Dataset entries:
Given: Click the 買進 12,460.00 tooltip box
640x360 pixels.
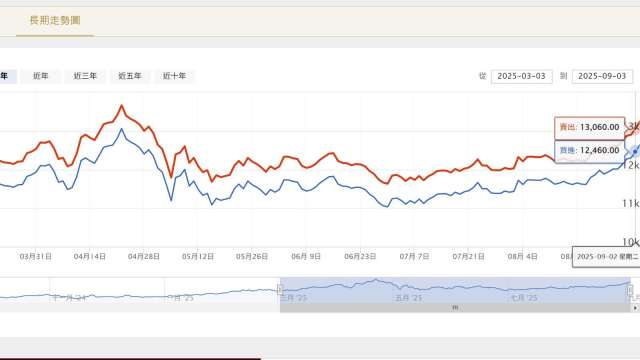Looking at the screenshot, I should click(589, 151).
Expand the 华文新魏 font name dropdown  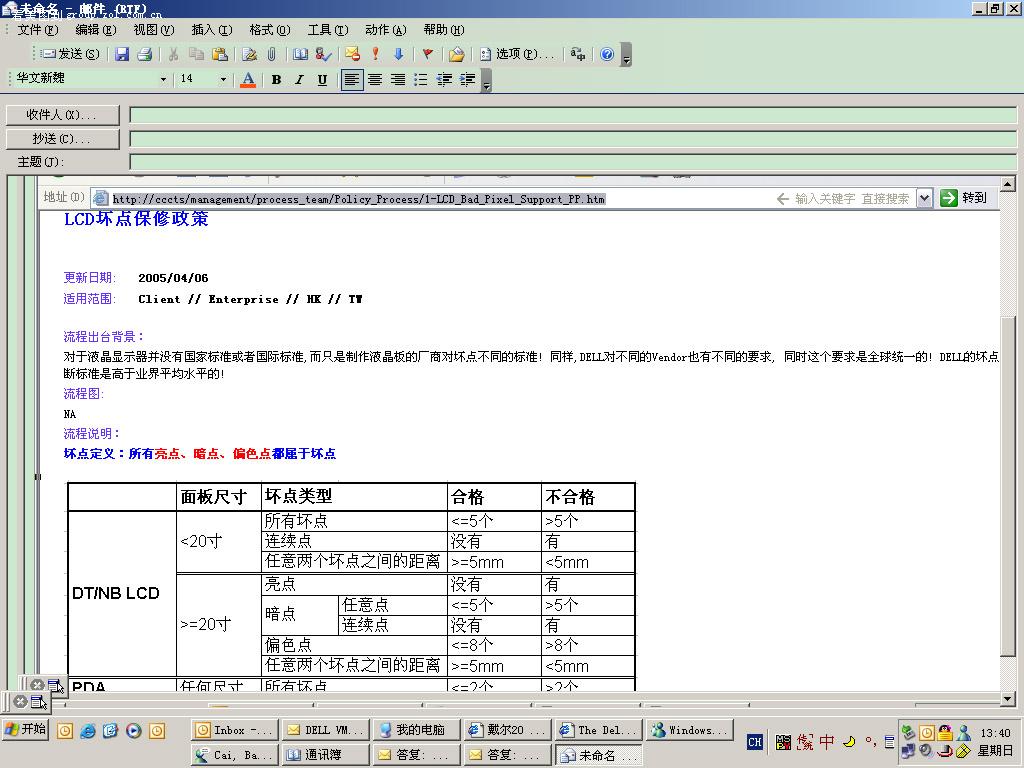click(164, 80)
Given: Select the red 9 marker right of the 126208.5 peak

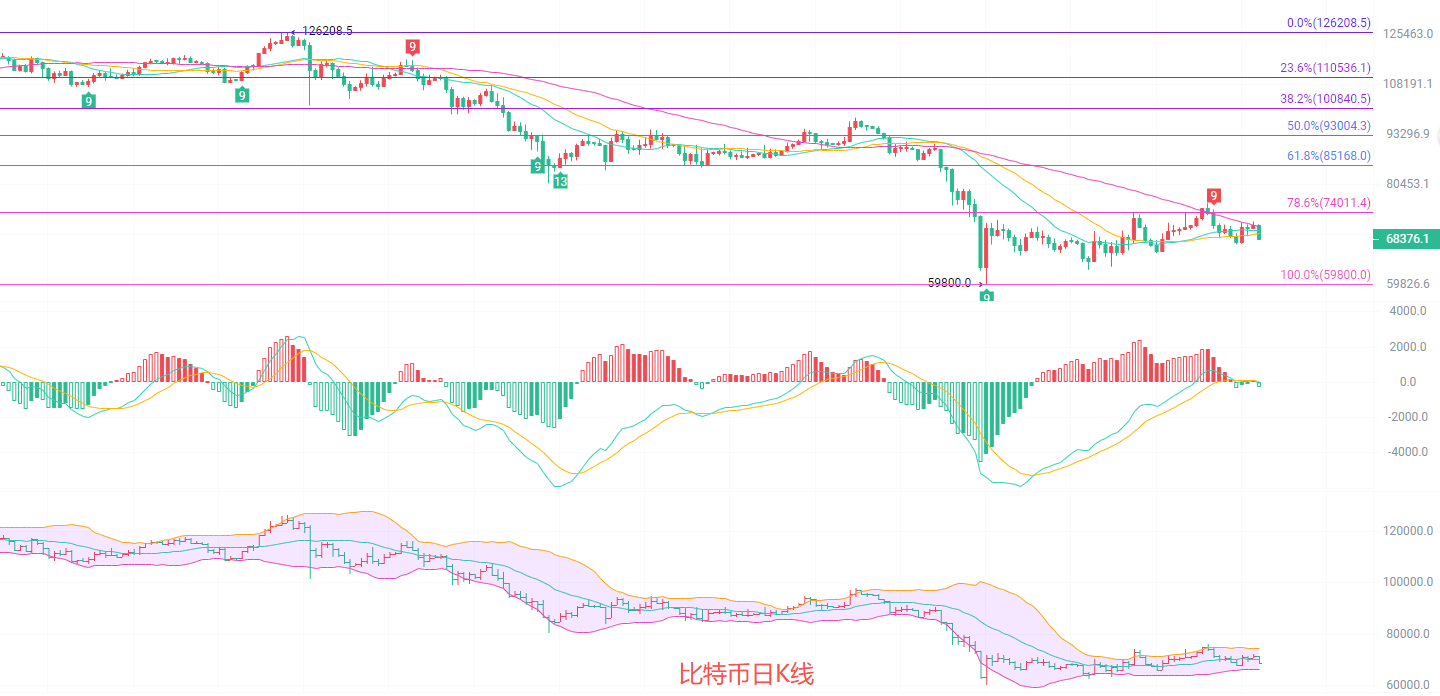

EXERCISE OBJECTIVE: All lines in the data that contain the word "Given" should be copied.

ANSWER BELOW:
Given: Click the 買進 12,460.00 tooltip box
Given: Select the red 9 marker right of the 126208.5 peak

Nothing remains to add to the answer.